What this task involves: Each line from the one containing "Viewport: 388px width, 218px height." to the last line of the listing below is to be duplicated exactly, and no picture is to be carried over.
Provided data below:
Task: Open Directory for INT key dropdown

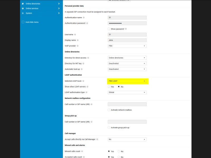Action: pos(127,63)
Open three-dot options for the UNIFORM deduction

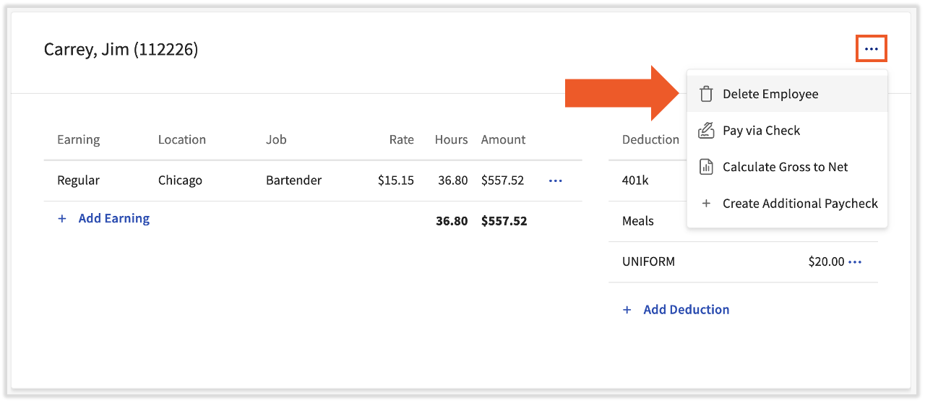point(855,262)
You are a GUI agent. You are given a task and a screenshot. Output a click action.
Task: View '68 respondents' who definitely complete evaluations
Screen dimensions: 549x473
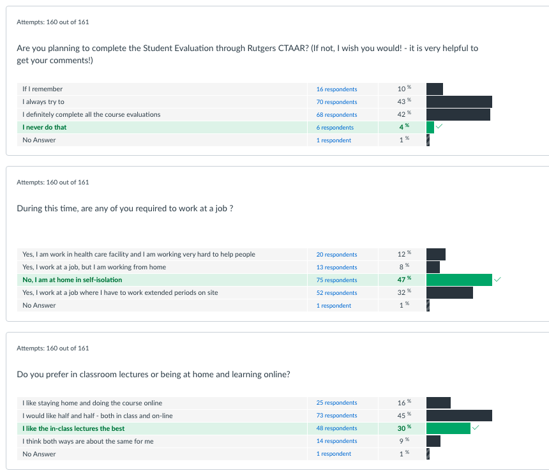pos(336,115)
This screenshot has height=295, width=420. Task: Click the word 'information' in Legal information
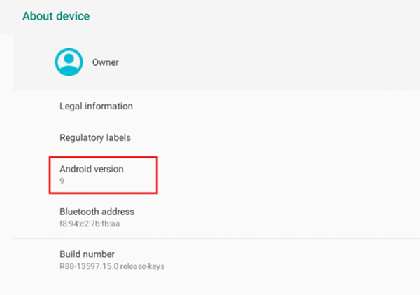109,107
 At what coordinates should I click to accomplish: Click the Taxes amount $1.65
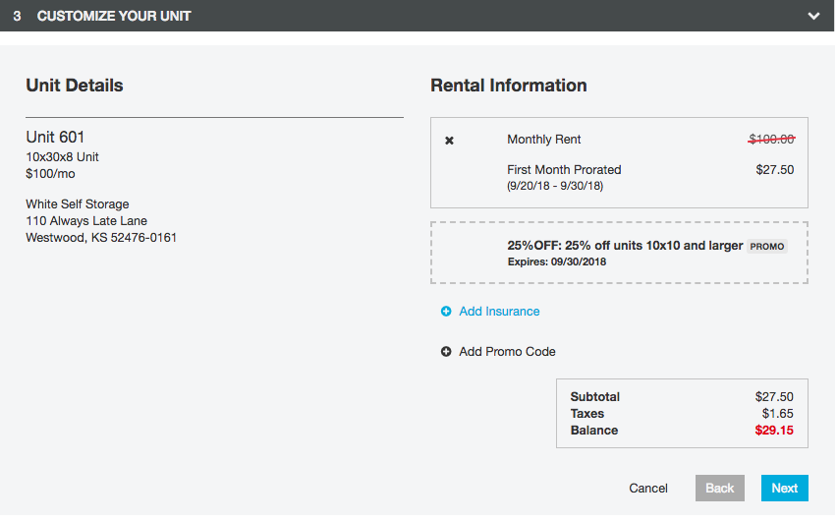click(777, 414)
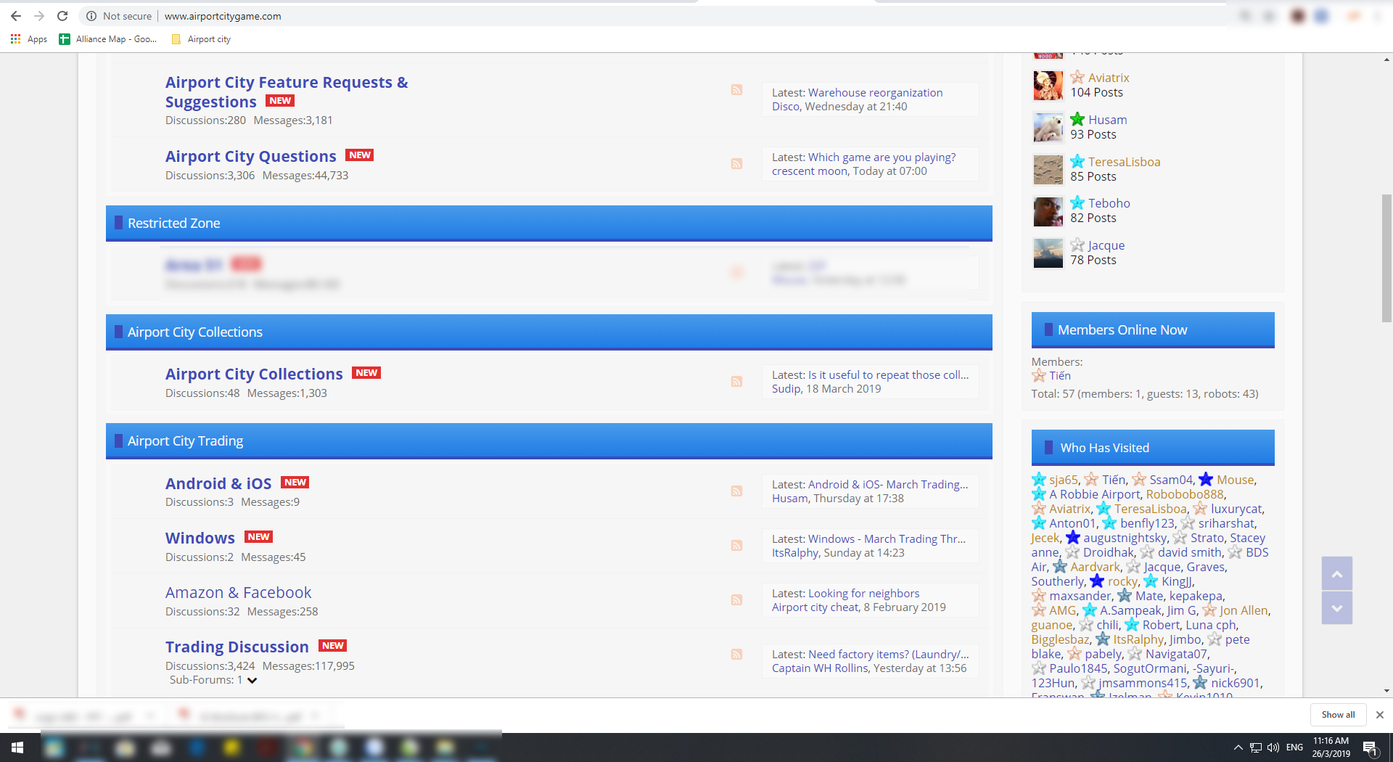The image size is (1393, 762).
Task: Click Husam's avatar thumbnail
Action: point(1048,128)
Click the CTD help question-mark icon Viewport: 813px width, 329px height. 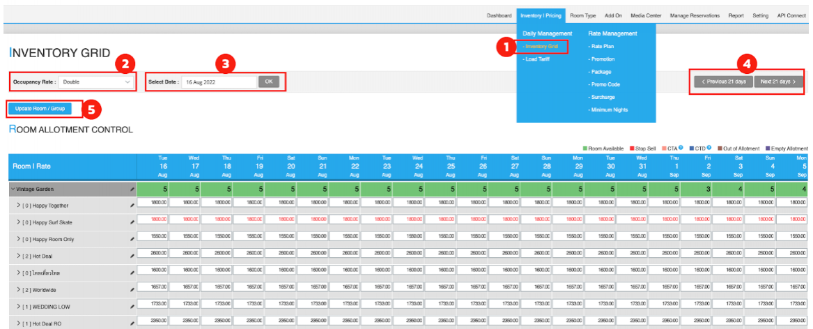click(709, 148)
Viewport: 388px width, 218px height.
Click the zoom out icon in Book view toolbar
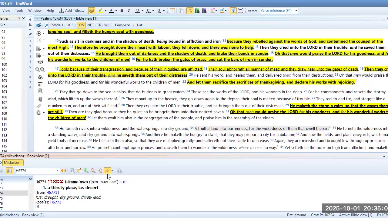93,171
End of Provided data.
Answer below:
Viewport: 388px width, 218px height.
Click the zoom out icon in Book view toolbar
93,171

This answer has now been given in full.